Benjamin Tovar Lopez (University of Notre Dame)

Description

Data analysis in High Energy Physics is constrained by the scalability of systems that rely on a single, static workflow graph. This representation is rigid, struggles with overhead when applied to workflows involving large data, and can be slow to construct (such as with Dask). To overcome this, we introduce Dynamic Data Reduction (DDR), built upon the common pattern in event processing. This pattern consists of applying an analysis function to event chunks followed by a commutative and associative reduction operation. Recognizing this property allows us to decouple decisions about data chunking and result accumulation from the global workflow definition.

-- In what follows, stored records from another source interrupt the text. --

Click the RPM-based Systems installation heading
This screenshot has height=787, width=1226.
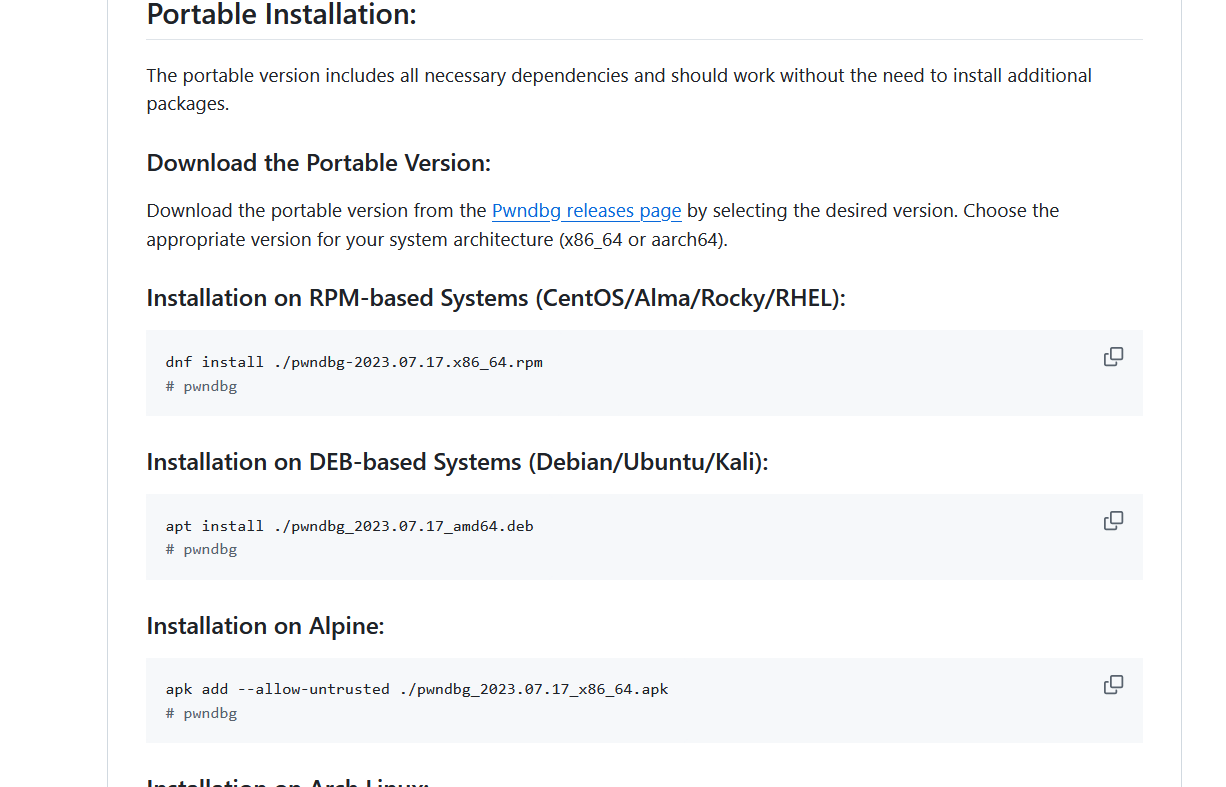pos(495,298)
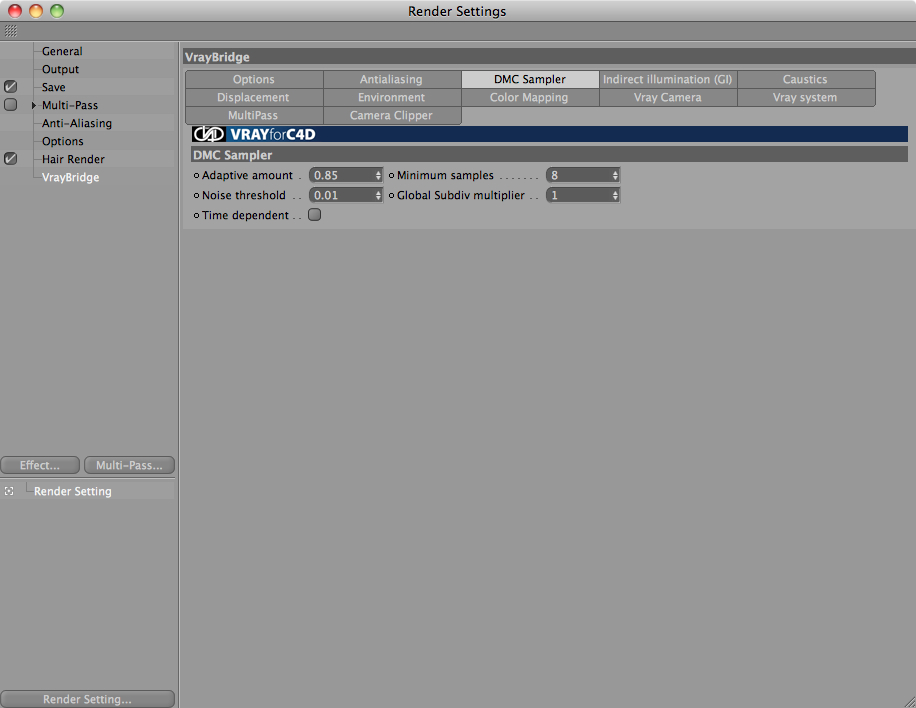Click the bottom Render Setting... button
Image resolution: width=916 pixels, height=708 pixels.
(87, 699)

DDR implements this through a hierarchical and dynamic composition of tasks, separating cluster-level and node-level concerns. For coffea applications, this means we flip the generation of events: there is one event factory per chunk at the execution nodes, rather than one factory for the whole workflow, deferring resource decisions until execution time. The scheduler manages distribution to the cluster using an abstract workflow representation, while tasks for computation on the node are generated on demand and in parallel before execution. This approach defers parallelization settings, making execution adaptive to resources.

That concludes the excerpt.